[Dataset extract — start]

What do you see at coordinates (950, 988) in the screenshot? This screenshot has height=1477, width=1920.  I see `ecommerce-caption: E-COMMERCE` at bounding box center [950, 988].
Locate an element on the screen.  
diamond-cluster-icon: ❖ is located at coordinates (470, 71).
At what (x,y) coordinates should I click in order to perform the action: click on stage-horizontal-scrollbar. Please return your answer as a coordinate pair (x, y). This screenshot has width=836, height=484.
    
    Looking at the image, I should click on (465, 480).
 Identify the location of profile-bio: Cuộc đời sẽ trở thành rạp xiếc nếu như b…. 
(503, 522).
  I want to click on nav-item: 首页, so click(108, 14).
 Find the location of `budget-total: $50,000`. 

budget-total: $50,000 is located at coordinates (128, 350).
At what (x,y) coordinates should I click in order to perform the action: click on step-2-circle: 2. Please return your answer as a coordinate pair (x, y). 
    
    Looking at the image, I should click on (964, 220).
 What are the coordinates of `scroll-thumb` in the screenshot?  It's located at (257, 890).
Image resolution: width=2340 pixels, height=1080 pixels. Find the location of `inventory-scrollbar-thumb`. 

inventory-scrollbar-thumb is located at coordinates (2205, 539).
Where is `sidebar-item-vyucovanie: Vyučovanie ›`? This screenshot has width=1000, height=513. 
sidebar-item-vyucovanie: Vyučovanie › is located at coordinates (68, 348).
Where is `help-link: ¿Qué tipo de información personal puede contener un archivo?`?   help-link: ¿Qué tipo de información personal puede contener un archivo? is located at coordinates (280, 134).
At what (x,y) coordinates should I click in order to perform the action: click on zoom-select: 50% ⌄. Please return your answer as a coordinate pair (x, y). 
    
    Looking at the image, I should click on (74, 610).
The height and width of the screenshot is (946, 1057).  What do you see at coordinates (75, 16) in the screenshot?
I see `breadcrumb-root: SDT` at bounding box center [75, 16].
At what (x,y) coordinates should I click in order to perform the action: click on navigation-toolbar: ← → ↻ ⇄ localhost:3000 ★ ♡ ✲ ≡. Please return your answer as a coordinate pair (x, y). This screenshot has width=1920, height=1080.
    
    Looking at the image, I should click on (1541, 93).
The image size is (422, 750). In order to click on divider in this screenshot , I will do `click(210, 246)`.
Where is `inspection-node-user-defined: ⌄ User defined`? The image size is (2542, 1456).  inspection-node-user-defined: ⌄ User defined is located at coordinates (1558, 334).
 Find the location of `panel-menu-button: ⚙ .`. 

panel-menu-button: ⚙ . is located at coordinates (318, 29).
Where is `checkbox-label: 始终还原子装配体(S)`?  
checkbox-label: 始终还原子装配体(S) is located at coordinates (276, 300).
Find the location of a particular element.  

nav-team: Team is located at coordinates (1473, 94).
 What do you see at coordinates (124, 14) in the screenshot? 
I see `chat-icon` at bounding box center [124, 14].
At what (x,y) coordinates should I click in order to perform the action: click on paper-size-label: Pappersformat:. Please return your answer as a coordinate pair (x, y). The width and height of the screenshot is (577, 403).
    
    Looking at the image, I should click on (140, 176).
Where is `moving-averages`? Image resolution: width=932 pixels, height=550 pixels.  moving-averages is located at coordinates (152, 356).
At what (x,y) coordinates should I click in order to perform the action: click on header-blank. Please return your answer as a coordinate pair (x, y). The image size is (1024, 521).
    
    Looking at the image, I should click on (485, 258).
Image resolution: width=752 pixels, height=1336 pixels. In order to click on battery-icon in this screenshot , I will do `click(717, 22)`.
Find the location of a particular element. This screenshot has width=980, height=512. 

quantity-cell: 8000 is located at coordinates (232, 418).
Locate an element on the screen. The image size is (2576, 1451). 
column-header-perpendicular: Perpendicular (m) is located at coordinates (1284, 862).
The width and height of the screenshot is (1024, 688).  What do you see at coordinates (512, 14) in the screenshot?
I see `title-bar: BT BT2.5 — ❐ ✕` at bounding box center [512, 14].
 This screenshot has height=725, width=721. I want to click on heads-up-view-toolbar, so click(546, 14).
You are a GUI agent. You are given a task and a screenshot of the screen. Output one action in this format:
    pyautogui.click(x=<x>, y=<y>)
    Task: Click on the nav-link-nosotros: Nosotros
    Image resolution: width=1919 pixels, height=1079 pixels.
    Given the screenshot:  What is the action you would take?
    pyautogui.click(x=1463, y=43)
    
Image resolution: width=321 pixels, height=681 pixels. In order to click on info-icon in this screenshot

[Dataset extract — finish]

**Aim of the task**
Copy out the entries from the line containing "The image size is (422, 750)." through the line containing "center [124, 14].", including both of those lines, without changing anything.

**Answer to the exercise**
The image size is (422, 750). In order to click on divider in this screenshot , I will do `click(210, 246)`.
Where is `inspection-node-user-defined: ⌄ User defined`? The image size is (2542, 1456).  inspection-node-user-defined: ⌄ User defined is located at coordinates (1558, 334).
 Find the location of `panel-menu-button: ⚙ .`. 

panel-menu-button: ⚙ . is located at coordinates (318, 29).
Where is `checkbox-label: 始终还原子装配体(S)`?  
checkbox-label: 始终还原子装配体(S) is located at coordinates (276, 300).
Find the location of a particular element.  

nav-team: Team is located at coordinates (1473, 94).
 What do you see at coordinates (124, 14) in the screenshot? 
I see `chat-icon` at bounding box center [124, 14].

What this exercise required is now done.